→ **Görev Yönergeleri**:
1) Verilen metne göre 2022'ye neyi taşıyarak girilmiş?
2) Aşağıdaki cümleler verilen metinle uyuşuyor mu? Her biri için evet ya da hayır deyin ve karara götüren sözleri metinden aynen alıntılayın.
(a) Her şey kötüdür.
(b) Şenyaşar ailesinin adalet arayışı herkese örnek oluyor.
(c) İyimserlik, iyimserlik tohumu ekmek için vurgulanıyor.

→ **Verilen Metin**:
━━━

Eskiye Yeniden Başlamak mı? / Ceren Dicle Fırat

2022’ye devrimci iyimserliği taşıyarak girdik. Niye iyimser olmayalım ki? Her şey kötü de değil, iyi de değil. Bazı şeyler iyi ve diğer bazı şeyler ise kötü. Ya da bazı şeyler doğru ve olumlu, diğer bazı şeyler ise yanlış ve olumsuz. Bu anlamda, belli bazı– asla önemsiz değil- zayıflıklarımız olsa da direniş ve mücadele azmini devam ettirmekteyiz. Aynı şekilde düşmanlarımıza teslim olmadığımız gibi, aksine önemli darbelerde vurarak yeni bir yıla ve sürece girmiş olduk. Yakın süreçlerden bugünlere Gezi Haziran direnişi, 6- 8 Ekim Serhildanı, Gare, Zap, Avaşin, Boğaziçi ve daha bir dizi önemli direniş ve mücadeleler yürüttük. Ve hala zincirin halkaları olarak bunlar ile bağlantılı örgütlenme, direniş ve mücadeleler devam etmektedir. Beyaz Tülbentli analarımız ve Cumartesi annelerimizin eylemleri karşısında vicdanı olan herkesin saygı duyması gerekiyor. Bu deneyimler üzerinden yükselen Şenyaşar ailemizin adalet arayışı ve mücadele ısrarı, hepimize örnek oluyor. Bütün bunların son derece tarihsel ve derinlikli öğretici yanları olduğunu kim inkar edebilir ki? Yine kadınlar, çevreciler, LGBTİQ+’lar ve ezilenler cephesinden umutlanacağımız direnişler olmuştur. Dünya genelinde ırkçılık karşıtı kitlesel eylemleri belirtmeden geçmek olmaz. Demek ki devrimci iyimserlik için, somut ve yaşanmış önemli sebeplerimiz var. Bunu iyimserlik tohumu ekmek için değil, zaten var olan somut ve nesnel gerçeklikler ve mücadelelerimiz açısından vurgulama gereği duyuyoruz. Kaldı ki karamsarlık ve umutsuzluğun, hiç olmadığı kadar serpilmeye çalışıldığı bu süreçte, düşmanın özel harp konseptlerinin psikolojik savaşta dahil algı operasyonları ve yanılsama atakları karşısında, en büyük umut kaynağımız halkların direniş ve mücadele azimlerinin yeniden ve yeniden filizlenerek bitmez tükenmezliğidir bizleri umutlandıran.

━━━

→ **Veri Listesi**:
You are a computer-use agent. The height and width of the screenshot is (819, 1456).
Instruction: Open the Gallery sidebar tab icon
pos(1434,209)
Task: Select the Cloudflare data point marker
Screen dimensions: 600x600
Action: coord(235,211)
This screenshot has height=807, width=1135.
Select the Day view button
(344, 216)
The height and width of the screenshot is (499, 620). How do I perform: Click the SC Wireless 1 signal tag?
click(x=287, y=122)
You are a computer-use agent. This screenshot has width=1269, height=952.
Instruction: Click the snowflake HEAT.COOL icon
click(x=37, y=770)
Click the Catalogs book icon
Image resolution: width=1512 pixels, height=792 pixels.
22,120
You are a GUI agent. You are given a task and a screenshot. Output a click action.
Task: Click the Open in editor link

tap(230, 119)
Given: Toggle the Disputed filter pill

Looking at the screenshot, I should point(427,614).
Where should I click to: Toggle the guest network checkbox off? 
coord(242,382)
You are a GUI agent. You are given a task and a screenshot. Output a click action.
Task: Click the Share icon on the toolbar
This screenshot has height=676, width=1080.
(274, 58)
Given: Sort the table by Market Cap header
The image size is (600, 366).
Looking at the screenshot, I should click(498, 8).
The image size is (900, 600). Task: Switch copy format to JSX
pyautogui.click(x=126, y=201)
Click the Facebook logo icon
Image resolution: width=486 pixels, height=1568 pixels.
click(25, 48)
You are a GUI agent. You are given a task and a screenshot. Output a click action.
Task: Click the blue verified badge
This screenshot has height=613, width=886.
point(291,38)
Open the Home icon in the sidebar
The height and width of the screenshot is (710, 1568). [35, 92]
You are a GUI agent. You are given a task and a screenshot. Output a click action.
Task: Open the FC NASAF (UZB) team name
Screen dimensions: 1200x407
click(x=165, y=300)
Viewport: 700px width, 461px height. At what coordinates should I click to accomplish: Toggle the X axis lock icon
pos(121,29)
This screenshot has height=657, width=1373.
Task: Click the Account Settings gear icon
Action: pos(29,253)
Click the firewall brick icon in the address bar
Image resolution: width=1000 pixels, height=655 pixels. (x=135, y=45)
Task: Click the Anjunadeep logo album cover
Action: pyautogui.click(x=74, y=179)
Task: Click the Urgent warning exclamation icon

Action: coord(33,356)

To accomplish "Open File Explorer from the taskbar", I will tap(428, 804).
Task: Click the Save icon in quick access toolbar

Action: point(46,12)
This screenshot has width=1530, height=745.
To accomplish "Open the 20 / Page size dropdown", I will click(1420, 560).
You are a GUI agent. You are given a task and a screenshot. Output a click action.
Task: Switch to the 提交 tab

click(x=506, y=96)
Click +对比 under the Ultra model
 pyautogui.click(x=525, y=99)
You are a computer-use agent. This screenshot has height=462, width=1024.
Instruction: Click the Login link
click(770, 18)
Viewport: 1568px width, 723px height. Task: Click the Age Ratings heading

━━━

→ **Yazılı Cevaplar**:
1) Devrimci iyimserliği taşıyarak.

2)
(a) Hayır: "Her şey kötü de değil, iyi de değil."
(b) Evet: "Şenyaşar ailemizin adalet arayışı ve mücadele ısrarı, hepimize örnek oluyor."
(c) Hayır: "Bunu iyimserlik tohumu ekmek için değil, zaten var olan somut ve nesnel gerçeklikler ve mücadelelerimiz açısından vurgulama gereği duyuyoruz."